In the early 2000s Plantz and Lorenzo also spearheaded an alliance with the University of Nebraska Medical Center to accredit eMedicine content for physician, nursing, and pharmacy continuing education.

In 2005, eMedicine entered into discussions for acquisition. The board of directors unanimously recommended approval for sale of the company to WebMD. The sale was completed in January 2006.

The site is free to use, requiring only registration. eMedicine content could also be accessed as an e-book, and could be downloaded into a palm top device.

=== StatPearls ===
In 2018, the founders of eMedicine began StatPearls, an international collaboration to improve medical education, with stated goal of creating a free, comprehensive, online medical educational database and providing medical workers with affordable continuing medical education credits.

==Usage among specialists==
In 2012 Volsky et al. evaluated the most frequently used internet information sources by the public, (1) identifying the three most frequently referenced Internet sources; (2) comparing the content accuracy of each of the three sources and (3) ascertaining user-friendliness of each site; and (4) informing practitioners and patients of the quality of available information. They found Wikipedia, eMedicine, and MedlinePlus (United States National Library of Medicine (NLM)/National Institutes of Health (NIH) were the most referenced sources. For content accuracy, eMedicine scored highest (84%; p<0.05) over MedlinePlus (49%) and Wikipedia (46%). The highest incidence of errors and omissions per article was found in Wikipedia (0.98±0.19), twice more than eMedicine (0.42±0.19; p<0.05). Errors were similar between MedlinePlus and both eMedicine and Wikipedia. On ratings for user interface, which incorporated Flesch-Kincaid Reading Level and Flesch Reading Ease, MedlinePlus was the most user-friendly (4.3±0.29). This was nearly twice that of eMedicine (2.4±0.26) and slightly greater than Wikipedia (3.7±0.3). All differences were significant (p<0.05). There were seven topics for which articles were not available on MedlinePlus. They concluded "Knowledge of the quality of available information on the Internet improves pediatric otolaryngologists' ability to counsel parents. The top web search results for pediatric otolaryngology diagnoses are Wikipedia, MedlinePlus, and eMedicine. Online information varies in quality, with a 46–84% concordance with current textbooks. eMedicine has the most accurate, comprehensive content and fewest errors, but is more challenging to read and navigate. Both Wikipedia and MedlinePlus have lower content accuracy and more errors; however, MedlinePlus is simplest of all to read, at a 9th grade level.

▶ _Tasks for this exercise_:
a - In the eMedicine passage, which company was eMedicine sold to, and in what month and year was the sale completed?
b - Reproduce the eMedicine passage word for word, from "In the early" up to and including "pharmacy continuing education.".

▶ _Recorded data_:
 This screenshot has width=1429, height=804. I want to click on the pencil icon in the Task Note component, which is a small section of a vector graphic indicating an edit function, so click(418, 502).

▶ _Responses per task_:
a - eMedicine was sold to WebMD, and the sale was completed in January 2006.

b -
In the early 2000s Plantz and Lorenzo also spearheaded an alliance with the University of Nebraska Medical Center to accredit eMedicine content for physician, nursing, and pharmacy continuing education.